Write out the full set of records exactly. Any pictures in them do not belong in the copy.

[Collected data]
○ ○ ○

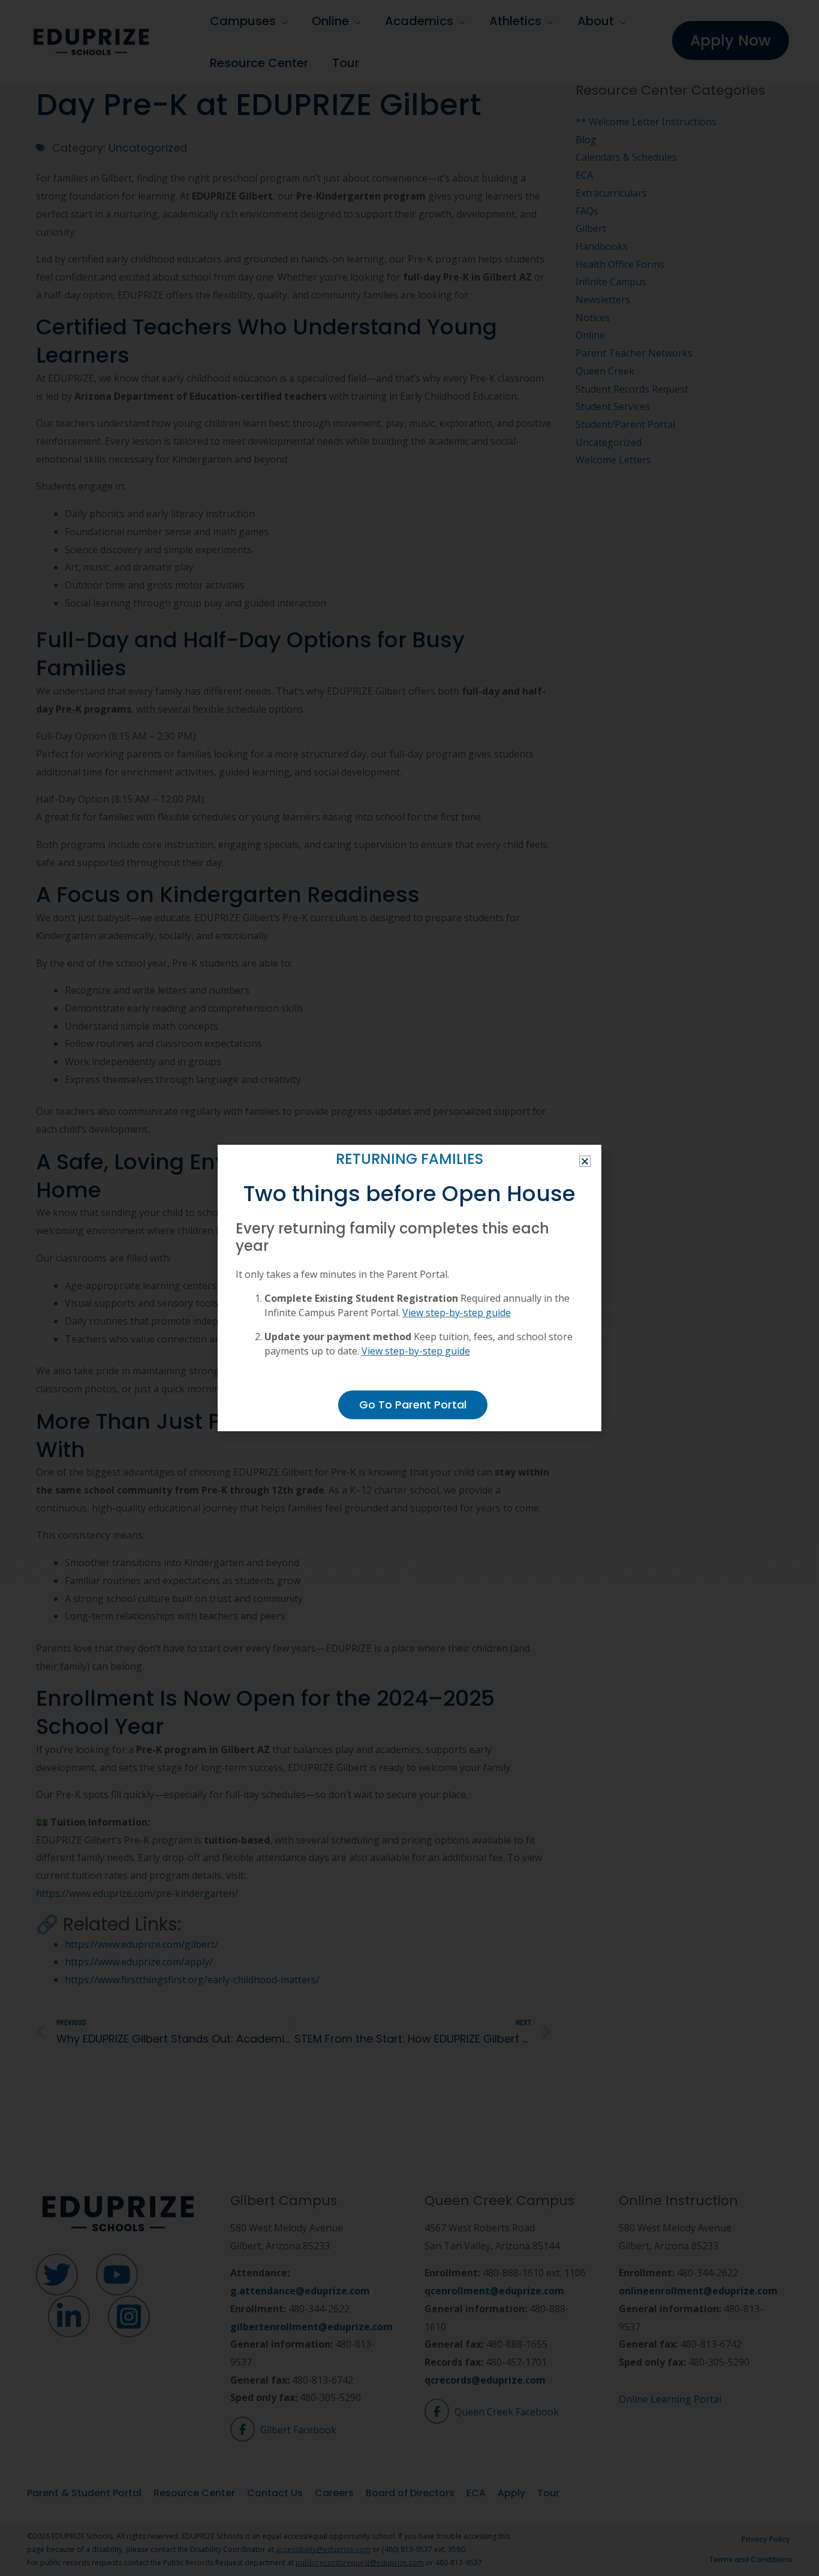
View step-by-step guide (456, 1312)
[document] (409, 1288)
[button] (584, 1161)
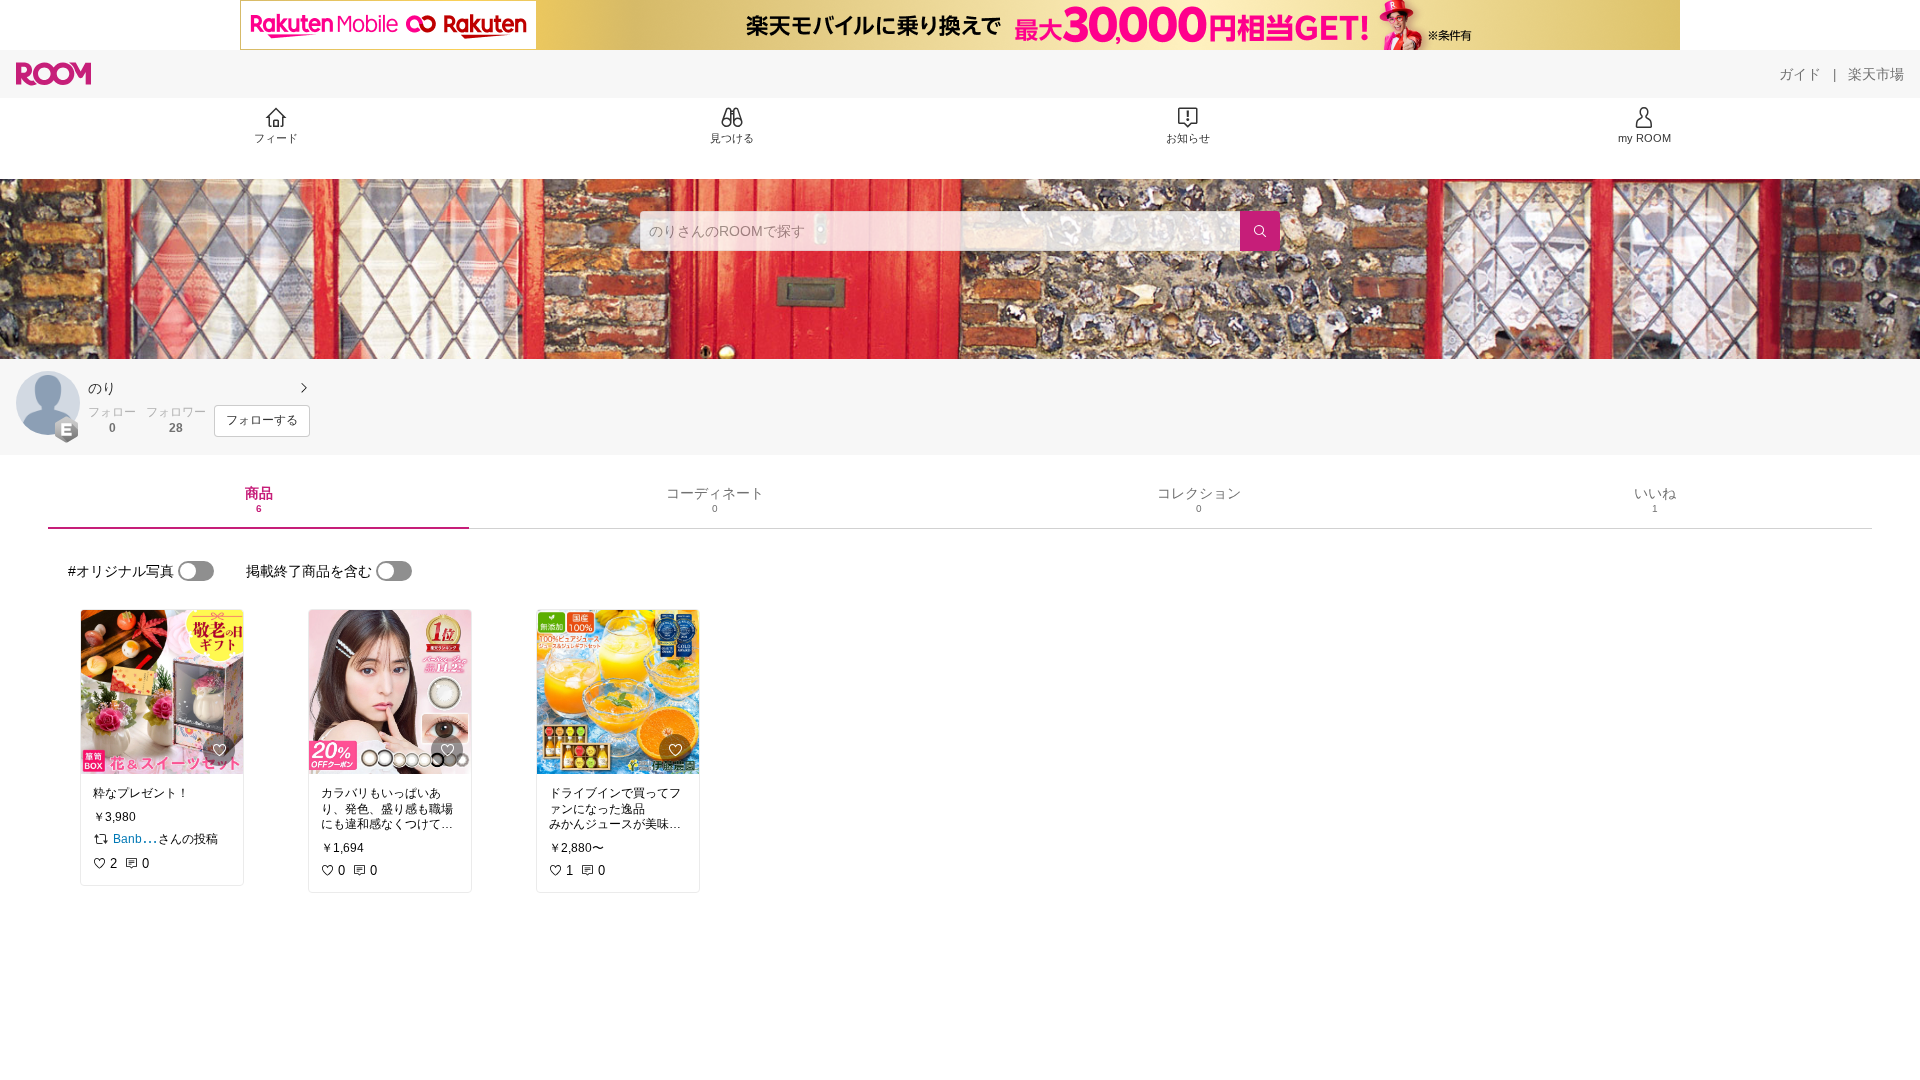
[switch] (196, 571)
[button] (48, 403)
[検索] (1260, 231)
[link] (162, 692)
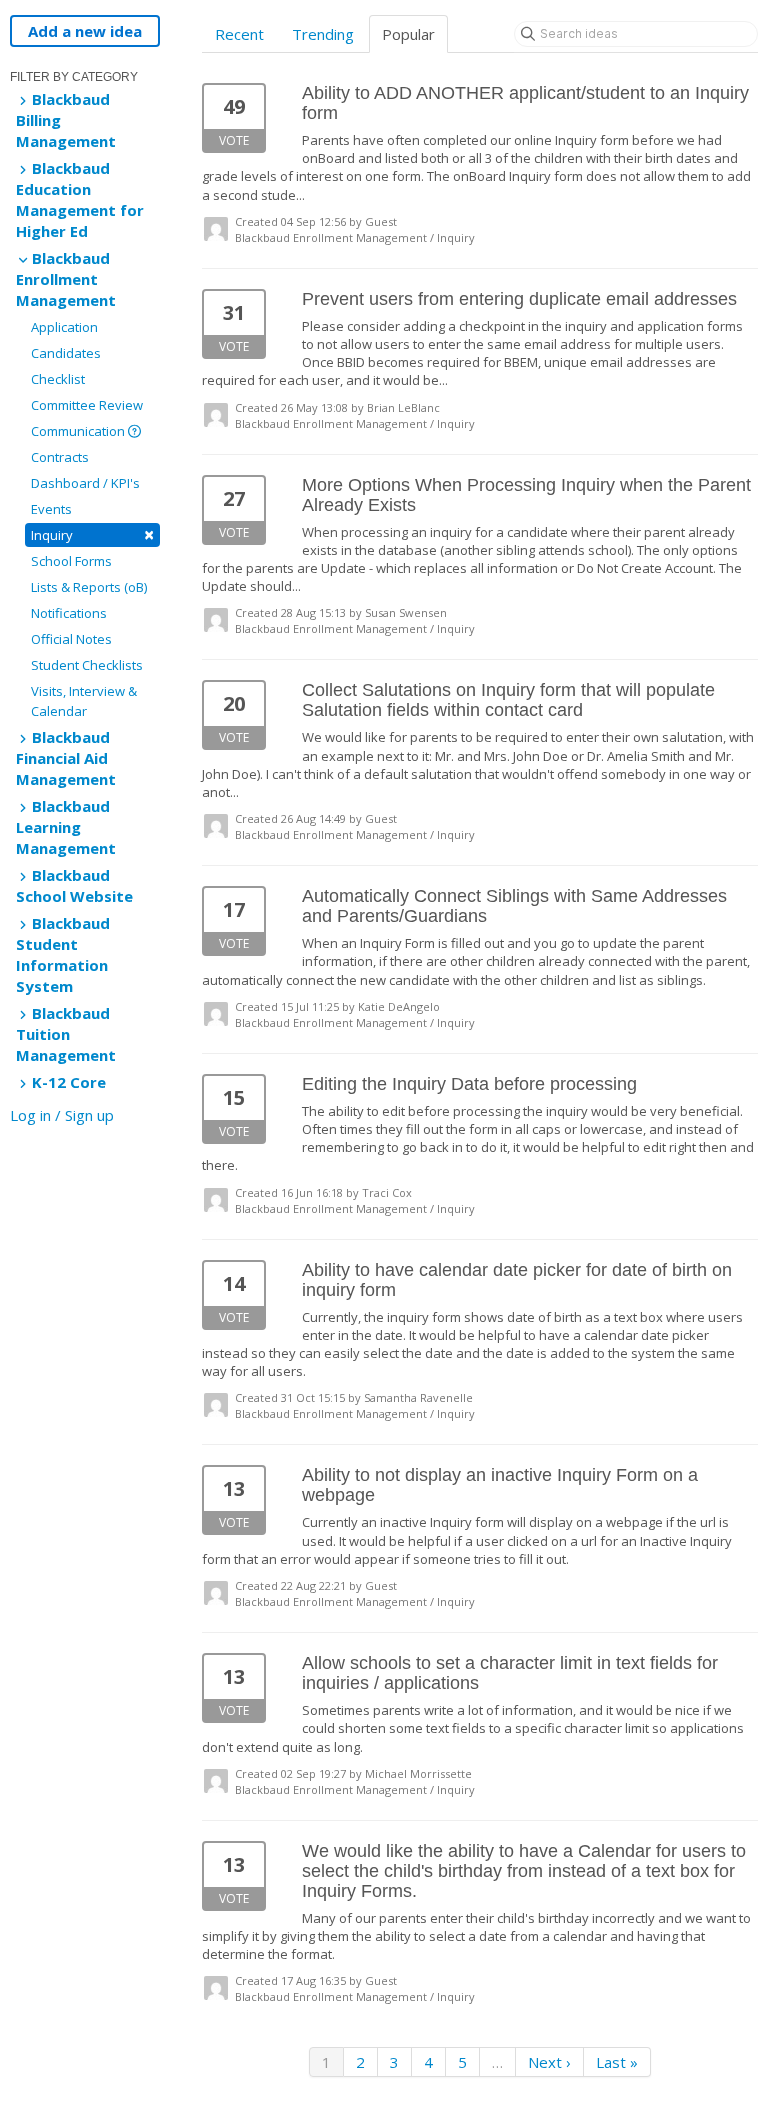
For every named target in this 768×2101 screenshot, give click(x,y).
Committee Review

○ ○ ○

** TASK ANSWER **
View step-by-step guide (456, 1312)
[document] (409, 1288)
[button] (584, 1161)
[switch] (196, 571)
[button] (48, 403)
[検索] (1260, 231)
[link] (162, 692)
For every named target in this 768×2101 screenshot, give click(x,y).
Committee Review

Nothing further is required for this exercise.